Ok, my result is that there is no intersection point because if you put f(x)=g(x) and try to solve for x or the intersection point, the LS f(x) is not possible, so there is none?

OK can someone just clarify for me if I have this right? Explain please thanks!

set them equal

2cos^2x-4sinx+11=4sin^2x+7sinx+6
2-2sin^2x-4sinx+11=4sin^2x+7sinx+6
-6sin^2x-11sinx+7=0
check that.
(3sinx+7)(-2sinx+1)=0
sinx=-7/3 not possible
sinx=1/2 x=330deg

check.
f(x)=4(1/4)+7(1/2)+6=10.5
g(x)=2(3/4)-4(1/2)+11=10.5

check me

To determine if two equations intersect, you need to find the values of x that make both equations equal. In this case, you are given the equations f(x) = 4sin^2x + 7sinx + 6 and g(x) = 2cos^2x - 4sinx + 11.

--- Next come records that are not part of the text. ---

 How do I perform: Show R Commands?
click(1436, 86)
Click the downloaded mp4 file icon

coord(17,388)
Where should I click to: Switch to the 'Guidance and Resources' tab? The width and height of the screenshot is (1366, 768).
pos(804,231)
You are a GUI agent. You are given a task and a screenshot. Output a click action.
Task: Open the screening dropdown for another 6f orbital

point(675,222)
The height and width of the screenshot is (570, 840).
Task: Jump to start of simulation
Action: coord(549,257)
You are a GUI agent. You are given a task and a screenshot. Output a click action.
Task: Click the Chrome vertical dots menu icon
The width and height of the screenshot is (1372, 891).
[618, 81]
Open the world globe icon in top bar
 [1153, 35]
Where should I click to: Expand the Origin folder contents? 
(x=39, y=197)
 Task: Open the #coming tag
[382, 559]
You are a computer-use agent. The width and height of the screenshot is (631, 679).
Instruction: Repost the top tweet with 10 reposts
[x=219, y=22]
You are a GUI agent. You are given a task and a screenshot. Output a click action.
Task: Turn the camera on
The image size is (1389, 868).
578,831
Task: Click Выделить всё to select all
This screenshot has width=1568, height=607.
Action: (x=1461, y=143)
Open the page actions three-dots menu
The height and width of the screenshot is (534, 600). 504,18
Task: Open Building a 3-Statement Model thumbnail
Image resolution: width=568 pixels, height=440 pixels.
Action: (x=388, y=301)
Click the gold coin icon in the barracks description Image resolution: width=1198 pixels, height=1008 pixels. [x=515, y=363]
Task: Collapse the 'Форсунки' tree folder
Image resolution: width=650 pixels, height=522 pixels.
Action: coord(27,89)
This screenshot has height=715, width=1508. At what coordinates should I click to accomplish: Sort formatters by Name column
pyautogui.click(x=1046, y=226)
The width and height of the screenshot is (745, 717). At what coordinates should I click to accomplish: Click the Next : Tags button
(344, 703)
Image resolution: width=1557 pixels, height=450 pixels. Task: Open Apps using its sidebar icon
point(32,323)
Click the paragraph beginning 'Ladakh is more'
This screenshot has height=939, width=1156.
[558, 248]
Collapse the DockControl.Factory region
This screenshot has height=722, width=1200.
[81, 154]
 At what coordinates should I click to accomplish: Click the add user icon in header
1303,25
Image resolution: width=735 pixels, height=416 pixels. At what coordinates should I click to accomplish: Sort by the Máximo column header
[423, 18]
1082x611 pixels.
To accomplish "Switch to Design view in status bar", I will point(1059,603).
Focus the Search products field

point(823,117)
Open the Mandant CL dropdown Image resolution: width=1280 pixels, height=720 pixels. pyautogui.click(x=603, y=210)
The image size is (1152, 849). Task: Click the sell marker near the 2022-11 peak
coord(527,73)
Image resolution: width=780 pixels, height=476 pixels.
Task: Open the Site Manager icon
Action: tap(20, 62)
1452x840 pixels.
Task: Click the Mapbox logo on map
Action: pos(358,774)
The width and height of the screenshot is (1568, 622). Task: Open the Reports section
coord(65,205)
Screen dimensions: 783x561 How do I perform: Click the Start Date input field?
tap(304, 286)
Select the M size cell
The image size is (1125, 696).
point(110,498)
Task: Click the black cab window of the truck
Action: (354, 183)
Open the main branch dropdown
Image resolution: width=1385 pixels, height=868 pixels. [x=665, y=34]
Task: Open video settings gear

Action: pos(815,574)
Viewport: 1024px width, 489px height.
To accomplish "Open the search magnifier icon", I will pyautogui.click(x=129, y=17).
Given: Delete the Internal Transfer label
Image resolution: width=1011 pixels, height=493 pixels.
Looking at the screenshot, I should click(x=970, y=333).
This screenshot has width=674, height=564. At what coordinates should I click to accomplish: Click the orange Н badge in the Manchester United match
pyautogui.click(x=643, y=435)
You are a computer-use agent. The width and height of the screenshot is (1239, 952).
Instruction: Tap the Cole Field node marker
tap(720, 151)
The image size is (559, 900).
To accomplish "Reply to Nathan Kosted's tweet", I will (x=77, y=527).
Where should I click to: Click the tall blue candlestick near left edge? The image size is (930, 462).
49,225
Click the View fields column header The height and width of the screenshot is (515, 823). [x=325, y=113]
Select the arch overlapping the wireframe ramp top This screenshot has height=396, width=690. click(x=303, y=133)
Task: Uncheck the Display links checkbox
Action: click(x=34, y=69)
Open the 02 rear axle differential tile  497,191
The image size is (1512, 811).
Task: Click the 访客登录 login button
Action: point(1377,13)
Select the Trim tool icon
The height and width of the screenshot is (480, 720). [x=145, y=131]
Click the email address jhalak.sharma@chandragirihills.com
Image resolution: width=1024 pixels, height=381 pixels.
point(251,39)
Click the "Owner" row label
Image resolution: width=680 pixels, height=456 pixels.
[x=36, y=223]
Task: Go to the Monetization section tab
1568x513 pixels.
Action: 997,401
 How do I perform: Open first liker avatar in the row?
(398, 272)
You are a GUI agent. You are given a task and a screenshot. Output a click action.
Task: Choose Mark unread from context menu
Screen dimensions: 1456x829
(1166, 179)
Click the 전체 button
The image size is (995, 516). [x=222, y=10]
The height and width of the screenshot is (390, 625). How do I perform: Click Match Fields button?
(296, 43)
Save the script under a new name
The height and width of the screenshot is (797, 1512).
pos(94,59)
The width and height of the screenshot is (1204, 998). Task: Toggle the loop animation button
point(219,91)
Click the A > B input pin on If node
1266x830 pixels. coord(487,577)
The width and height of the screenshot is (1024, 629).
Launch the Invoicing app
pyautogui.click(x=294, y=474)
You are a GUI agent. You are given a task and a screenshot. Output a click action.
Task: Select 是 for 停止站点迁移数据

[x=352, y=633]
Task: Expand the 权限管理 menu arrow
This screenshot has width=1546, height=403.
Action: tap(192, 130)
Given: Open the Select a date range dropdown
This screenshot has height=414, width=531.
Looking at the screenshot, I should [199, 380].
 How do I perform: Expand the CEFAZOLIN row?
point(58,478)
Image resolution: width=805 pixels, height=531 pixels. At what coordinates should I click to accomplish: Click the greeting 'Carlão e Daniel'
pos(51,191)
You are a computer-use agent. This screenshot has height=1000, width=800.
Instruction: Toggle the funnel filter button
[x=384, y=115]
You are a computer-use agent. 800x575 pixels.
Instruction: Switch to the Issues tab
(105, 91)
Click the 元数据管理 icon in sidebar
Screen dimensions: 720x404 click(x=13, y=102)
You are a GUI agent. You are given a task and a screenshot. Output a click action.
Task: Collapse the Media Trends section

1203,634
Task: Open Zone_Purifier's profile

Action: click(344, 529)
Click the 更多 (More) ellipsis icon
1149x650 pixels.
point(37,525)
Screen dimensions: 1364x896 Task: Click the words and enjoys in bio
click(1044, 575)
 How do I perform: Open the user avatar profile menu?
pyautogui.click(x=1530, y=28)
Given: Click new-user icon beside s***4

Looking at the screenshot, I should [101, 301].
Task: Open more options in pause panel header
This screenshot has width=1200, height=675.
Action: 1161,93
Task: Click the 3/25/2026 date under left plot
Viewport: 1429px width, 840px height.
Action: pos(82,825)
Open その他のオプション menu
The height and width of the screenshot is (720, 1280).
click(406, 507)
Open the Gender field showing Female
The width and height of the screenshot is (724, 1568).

To find the intersection points, you need to solve the equation f(x) = g(x). However, before proceeding, it is important to note that there is a mistake in your claim that the LS (left side) f(x) is not possible. It is possible to have an intersection even if the left sides of the equations are different.

To solve f(x) = g(x), you can set the equations equal to each other:

4sin^2x + 7sinx + 6 = 2cos^2x - 4sinx + 11

Rearranging the equation, you get:

4sin^2x + 11sinx + 6 = 2cos^2x + 11

Now, you can make use of the trigonometric identity sin^2x + cos^2x = 1 to substitute cos^2x with 1 - sin^2x:

4sin^2x + 11sinx + 6 = 2(1 - sin^2x) + 11

Expanding the equation further, you get:

4sin^2x + 11sinx + 6 = 2 - 2sin^2x + 11

Combining like terms:

6sin^2x + 11sinx - 13 = 0

Now, you have a quadratic equation in terms of sinx. You can solve this quadratic equation using various methods, such as factoring, completing the square, or using the quadratic formula.

In this case, you can use factoring or the quadratic formula. However, when you do the calculations, you will find that the equation does not have any real solutions for x. Therefore, it confirms your initial observation that there are no intersection points between f(x) and g(x).

Hence, your conclusion is correct that there is no intersection point for the given equations f(x) and g(x).